Stored records:
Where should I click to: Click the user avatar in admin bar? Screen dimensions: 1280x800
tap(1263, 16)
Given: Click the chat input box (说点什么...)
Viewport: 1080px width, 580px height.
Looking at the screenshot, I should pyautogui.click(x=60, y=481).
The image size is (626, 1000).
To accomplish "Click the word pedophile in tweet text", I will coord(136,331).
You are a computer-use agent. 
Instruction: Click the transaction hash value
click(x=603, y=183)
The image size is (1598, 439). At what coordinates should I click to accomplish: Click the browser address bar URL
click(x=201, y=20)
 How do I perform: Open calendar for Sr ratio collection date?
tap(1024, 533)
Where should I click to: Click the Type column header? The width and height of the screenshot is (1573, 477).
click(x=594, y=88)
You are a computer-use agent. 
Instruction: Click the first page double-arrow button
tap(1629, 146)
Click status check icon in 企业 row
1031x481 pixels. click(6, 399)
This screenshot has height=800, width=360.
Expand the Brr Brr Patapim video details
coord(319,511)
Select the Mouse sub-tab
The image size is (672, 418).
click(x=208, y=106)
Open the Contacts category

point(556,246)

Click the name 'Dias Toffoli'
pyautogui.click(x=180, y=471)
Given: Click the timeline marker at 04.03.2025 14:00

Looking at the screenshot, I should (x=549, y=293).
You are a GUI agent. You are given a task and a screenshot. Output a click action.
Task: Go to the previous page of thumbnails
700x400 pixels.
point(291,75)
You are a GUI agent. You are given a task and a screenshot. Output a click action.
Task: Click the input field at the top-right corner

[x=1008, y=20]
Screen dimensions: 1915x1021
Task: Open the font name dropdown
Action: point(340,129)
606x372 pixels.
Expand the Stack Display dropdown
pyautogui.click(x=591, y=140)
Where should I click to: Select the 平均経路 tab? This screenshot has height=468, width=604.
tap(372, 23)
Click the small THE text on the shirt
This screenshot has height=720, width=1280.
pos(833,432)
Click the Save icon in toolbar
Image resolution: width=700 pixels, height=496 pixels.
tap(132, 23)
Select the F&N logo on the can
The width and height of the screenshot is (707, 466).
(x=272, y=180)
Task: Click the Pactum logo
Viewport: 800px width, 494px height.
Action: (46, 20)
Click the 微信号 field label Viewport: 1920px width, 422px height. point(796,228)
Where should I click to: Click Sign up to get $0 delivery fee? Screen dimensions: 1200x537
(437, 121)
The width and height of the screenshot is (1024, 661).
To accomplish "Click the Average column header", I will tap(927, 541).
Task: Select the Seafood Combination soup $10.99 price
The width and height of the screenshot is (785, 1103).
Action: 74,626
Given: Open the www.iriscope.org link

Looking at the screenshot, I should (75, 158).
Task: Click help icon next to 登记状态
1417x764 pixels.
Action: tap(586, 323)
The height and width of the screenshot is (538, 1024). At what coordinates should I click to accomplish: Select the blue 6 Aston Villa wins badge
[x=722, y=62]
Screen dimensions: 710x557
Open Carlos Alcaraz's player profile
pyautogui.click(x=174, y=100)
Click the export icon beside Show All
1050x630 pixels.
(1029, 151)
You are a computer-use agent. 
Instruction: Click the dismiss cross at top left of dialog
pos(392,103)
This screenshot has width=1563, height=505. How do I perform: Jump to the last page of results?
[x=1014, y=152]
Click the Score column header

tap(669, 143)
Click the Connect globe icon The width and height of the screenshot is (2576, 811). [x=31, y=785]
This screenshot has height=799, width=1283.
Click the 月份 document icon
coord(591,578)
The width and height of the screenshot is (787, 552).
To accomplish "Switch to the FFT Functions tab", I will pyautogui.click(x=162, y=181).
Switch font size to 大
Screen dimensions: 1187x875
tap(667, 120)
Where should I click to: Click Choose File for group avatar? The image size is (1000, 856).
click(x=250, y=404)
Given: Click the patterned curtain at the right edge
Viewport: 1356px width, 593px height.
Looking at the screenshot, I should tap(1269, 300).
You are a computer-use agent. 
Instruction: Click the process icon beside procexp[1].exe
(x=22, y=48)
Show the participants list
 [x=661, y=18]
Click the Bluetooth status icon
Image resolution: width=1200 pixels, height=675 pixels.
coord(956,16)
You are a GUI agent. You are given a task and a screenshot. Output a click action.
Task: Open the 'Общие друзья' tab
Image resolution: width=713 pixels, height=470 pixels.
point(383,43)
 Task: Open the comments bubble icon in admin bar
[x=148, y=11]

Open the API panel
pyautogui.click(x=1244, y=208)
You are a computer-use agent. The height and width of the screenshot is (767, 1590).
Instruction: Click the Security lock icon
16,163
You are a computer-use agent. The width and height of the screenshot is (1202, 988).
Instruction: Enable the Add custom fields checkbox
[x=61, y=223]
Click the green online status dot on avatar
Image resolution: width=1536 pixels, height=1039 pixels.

◆ PROBLEM
Counting only lines that hold the word "Switch", state how many there are in the data. Write the number alone.

◆ EXERCISE RESPONSE
2